You Call Me Yours
words and music by Sean Taylor
You spoke the world Into space and time You breathed Your life Into this dust of mine Still You let me call You Father (Father) You let me call You Daddy (Abba) And though You are the Adonai You look at me And You call me Yours You hung in the sun and stars Into the sky You have created me And all mankind Still You let me call You Father (Father) You let me call You Daddy (Abba) And though You are the Adonai You look at me And You call me Yours You are holy The Mighty One King of Creation Still You let me call You Father (Father) You let me call You Daddy (Abba) And though You are the Adonai You look at me And You call me Yours | Behold, what manner of love the Father hath bestowed upon us, that we should be called the sons of God: therefore the world knoweth us not, because it knew him not. Beloved, now are we the sons of God, and it doth not yet appear what we shall be: but we know that, when he shall appear, we shall be like him; for we shall see him as he is. 1 John 3:1-2 (KJV)
Chances
are you know what it's like to be someone's child or someone's parent
(or possibly both). Down here on earth being a child means different
things to different people because we all grew up in different ways.

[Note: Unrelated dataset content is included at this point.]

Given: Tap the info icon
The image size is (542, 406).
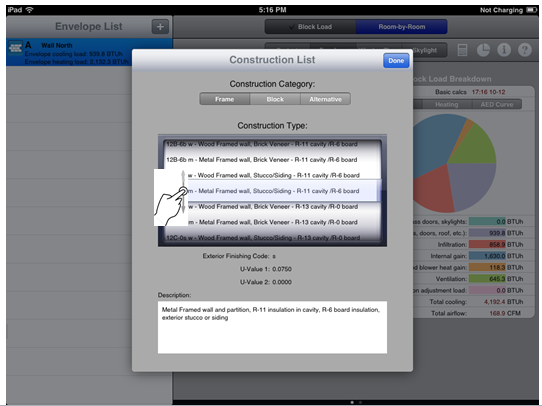Looking at the screenshot, I should [504, 50].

Sadly even the idea of "father" today can bring a flood
of negative emotions. Earthly fathers just don't live up to all
the word "father" really means or requires. With abuse, neglect or
distraction, some parents (especially us fathers) fail to deliver on
all or even any of the promises we know we ought to. Some of us even
make the idea something nasty, something to be forgotten in the past
beneath layers of prescriptions and years of therapy.
But
there's one Father who has never failed, one Father who continues to
sacrifice and give and love even when it costs him everything (that's
not just his life on the cross, but his very nature becoming tainted by
the stain of sin, literally becoming the worst thing any of us could
ever be in order that we might live with him forever), one Father who
never fails to live up to the intrinsic, redeeming, enduring meaning of
the word.
He's the father who kills the fatted calf to
celebrate the returning prodigal. He's the same father who reminds his
faithful son that nothing has changed between then either. He's the
father who stops at nothing to do what's best for his children or to
waste a moment on the frivolity of simply lavishing his blessings and
love upon them.
But not us. We instead chase the dream of
selfishness and always end up feeding the pigs, wanting their slop.

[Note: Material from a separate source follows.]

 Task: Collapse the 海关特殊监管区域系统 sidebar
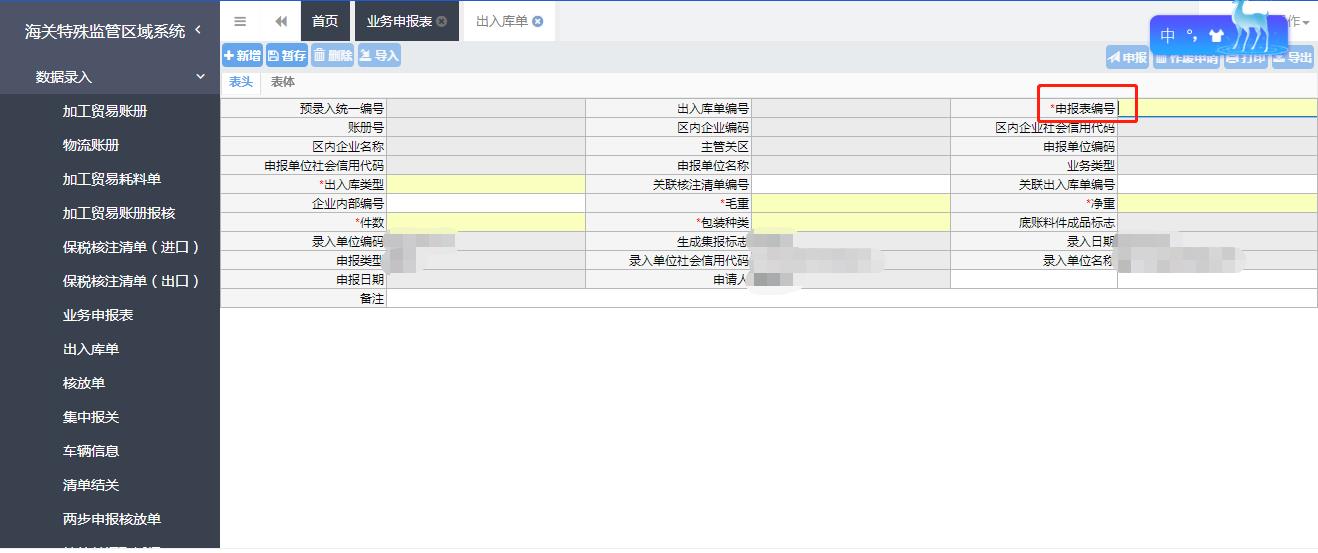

We're the ones who get bent out of shape when others get our credit, or
worse get the party we think we deserve. And we know it.
We
can't help but know it. Each time was see the Father for who he truly
is, we can't help but see our filthiness and darkness revealed in the
presence of his light.
But -- and this is a simply
breathtaking and amazing part -- every time we creep to the shadows to
hide that filthiness and darkness and shame, that same Father takes our
hand and shows us off as his dearly beloved sons and daughters.
The Greek work abba
didn't just mean father in the sense of a man who has helped procreate.
It went deeper. It went all the way to the baby's first cooing laugh of
"daddy."
And God lets us call him that. Because he is that.
And if that doesn't knock you to the floor with awe, I don't know what will.